Records supplied:
####################

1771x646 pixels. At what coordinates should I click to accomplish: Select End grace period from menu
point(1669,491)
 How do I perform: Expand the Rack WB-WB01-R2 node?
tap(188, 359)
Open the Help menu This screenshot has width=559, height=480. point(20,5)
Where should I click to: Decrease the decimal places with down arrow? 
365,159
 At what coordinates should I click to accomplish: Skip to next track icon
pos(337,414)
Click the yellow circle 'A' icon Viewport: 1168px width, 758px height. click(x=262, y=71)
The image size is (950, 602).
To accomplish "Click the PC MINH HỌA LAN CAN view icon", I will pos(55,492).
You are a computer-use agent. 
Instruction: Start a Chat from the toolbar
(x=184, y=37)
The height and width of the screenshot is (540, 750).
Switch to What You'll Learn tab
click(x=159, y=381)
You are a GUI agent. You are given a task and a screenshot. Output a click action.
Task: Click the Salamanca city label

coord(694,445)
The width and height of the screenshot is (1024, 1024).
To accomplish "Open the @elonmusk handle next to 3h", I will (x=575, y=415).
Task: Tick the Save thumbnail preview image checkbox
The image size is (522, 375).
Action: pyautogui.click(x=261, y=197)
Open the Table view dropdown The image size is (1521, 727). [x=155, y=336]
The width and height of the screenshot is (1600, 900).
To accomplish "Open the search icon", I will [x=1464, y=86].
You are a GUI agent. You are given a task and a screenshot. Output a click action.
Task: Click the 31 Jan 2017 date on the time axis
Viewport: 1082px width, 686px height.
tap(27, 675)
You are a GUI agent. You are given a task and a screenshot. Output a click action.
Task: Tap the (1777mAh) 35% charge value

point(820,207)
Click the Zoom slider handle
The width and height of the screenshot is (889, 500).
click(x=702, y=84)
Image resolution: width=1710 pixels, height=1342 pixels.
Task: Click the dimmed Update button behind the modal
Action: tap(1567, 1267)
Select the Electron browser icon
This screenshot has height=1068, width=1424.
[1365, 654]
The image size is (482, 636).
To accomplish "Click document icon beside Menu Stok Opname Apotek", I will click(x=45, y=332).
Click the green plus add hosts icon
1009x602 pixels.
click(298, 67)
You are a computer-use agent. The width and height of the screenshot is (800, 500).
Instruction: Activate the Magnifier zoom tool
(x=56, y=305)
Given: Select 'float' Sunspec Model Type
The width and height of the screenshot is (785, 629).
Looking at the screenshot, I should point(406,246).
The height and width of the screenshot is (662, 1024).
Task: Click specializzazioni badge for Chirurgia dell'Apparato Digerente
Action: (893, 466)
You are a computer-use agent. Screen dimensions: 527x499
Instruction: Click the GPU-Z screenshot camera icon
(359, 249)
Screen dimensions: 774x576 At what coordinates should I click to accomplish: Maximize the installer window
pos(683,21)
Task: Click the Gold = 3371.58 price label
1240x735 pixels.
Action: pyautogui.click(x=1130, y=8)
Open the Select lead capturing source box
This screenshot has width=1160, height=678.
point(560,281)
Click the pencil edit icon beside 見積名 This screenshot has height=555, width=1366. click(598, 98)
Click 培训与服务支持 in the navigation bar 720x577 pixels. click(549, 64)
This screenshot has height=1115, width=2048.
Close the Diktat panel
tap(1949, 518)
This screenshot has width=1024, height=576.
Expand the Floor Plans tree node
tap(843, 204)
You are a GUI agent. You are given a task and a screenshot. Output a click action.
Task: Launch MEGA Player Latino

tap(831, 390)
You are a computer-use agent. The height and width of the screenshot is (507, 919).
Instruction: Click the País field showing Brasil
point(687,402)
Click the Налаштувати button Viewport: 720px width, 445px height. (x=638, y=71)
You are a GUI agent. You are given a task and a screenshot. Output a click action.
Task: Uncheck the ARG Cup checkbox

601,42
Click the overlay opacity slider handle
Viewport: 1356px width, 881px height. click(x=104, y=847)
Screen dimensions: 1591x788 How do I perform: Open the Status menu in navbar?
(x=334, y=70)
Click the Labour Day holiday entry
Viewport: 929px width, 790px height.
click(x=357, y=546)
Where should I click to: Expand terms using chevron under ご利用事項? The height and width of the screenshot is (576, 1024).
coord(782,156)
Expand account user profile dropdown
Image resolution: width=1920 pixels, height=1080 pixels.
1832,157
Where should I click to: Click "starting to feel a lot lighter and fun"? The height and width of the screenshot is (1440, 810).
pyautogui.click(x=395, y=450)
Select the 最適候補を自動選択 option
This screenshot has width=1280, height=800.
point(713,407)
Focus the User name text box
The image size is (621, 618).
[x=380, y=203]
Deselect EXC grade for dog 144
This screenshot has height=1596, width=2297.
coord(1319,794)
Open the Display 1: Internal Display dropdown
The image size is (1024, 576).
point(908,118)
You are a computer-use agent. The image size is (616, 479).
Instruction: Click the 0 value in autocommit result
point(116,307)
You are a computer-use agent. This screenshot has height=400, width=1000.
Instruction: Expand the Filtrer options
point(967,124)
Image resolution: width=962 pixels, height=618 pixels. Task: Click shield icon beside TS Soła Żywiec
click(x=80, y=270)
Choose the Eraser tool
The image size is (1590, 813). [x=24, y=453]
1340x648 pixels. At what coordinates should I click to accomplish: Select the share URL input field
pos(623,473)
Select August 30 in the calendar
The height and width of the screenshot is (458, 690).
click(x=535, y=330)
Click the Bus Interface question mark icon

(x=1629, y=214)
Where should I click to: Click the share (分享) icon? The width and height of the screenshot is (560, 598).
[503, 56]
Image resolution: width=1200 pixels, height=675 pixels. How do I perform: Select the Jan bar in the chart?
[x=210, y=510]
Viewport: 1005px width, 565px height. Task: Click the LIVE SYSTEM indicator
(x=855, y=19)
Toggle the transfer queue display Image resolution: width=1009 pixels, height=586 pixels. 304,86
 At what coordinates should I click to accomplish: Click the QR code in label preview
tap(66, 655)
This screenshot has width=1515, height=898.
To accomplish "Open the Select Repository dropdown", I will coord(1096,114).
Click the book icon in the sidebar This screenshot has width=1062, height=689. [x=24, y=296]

####################

The task: In the listing above, find the line with "Instruction: Start a Chat from the toolbar" and the line with "Task: Click the Gold = 3371.58 price label", then print exactly those two lines and every line between them, and nothing more.

Answer space:
Instruction: Start a Chat from the toolbar
(x=184, y=37)
The height and width of the screenshot is (540, 750).
Switch to What You'll Learn tab
click(x=159, y=381)
You are a GUI agent. You are given a task and a screenshot. Output a click action.
Task: Click the Salamanca city label

coord(694,445)
The width and height of the screenshot is (1024, 1024).
To accomplish "Open the @elonmusk handle next to 3h", I will (x=575, y=415).
Task: Tick the Save thumbnail preview image checkbox
The image size is (522, 375).
Action: pyautogui.click(x=261, y=197)
Open the Table view dropdown The image size is (1521, 727). [x=155, y=336]
The width and height of the screenshot is (1600, 900).
To accomplish "Open the search icon", I will [x=1464, y=86].
You are a GUI agent. You are given a task and a screenshot. Output a click action.
Task: Click the 31 Jan 2017 date on the time axis
Viewport: 1082px width, 686px height.
tap(27, 675)
You are a GUI agent. You are given a task and a screenshot. Output a click action.
Task: Tap the (1777mAh) 35% charge value

point(820,207)
Click the Zoom slider handle
The width and height of the screenshot is (889, 500).
click(x=702, y=84)
Image resolution: width=1710 pixels, height=1342 pixels.
Task: Click the dimmed Update button behind the modal
Action: tap(1567, 1267)
Select the Electron browser icon
This screenshot has height=1068, width=1424.
[1365, 654]
The image size is (482, 636).
To accomplish "Click document icon beside Menu Stok Opname Apotek", I will click(x=45, y=332).
Click the green plus add hosts icon
1009x602 pixels.
click(298, 67)
You are a computer-use agent. The width and height of the screenshot is (800, 500).
Instruction: Activate the Magnifier zoom tool
(x=56, y=305)
Given: Select 'float' Sunspec Model Type
The width and height of the screenshot is (785, 629).
Looking at the screenshot, I should point(406,246).
The height and width of the screenshot is (662, 1024).
Task: Click specializzazioni badge for Chirurgia dell'Apparato Digerente
Action: (893, 466)
You are a computer-use agent. Screen dimensions: 527x499
Instruction: Click the GPU-Z screenshot camera icon
(359, 249)
Screen dimensions: 774x576 At what coordinates should I click to accomplish: Maximize the installer window
pos(683,21)
Task: Click the Gold = 3371.58 price label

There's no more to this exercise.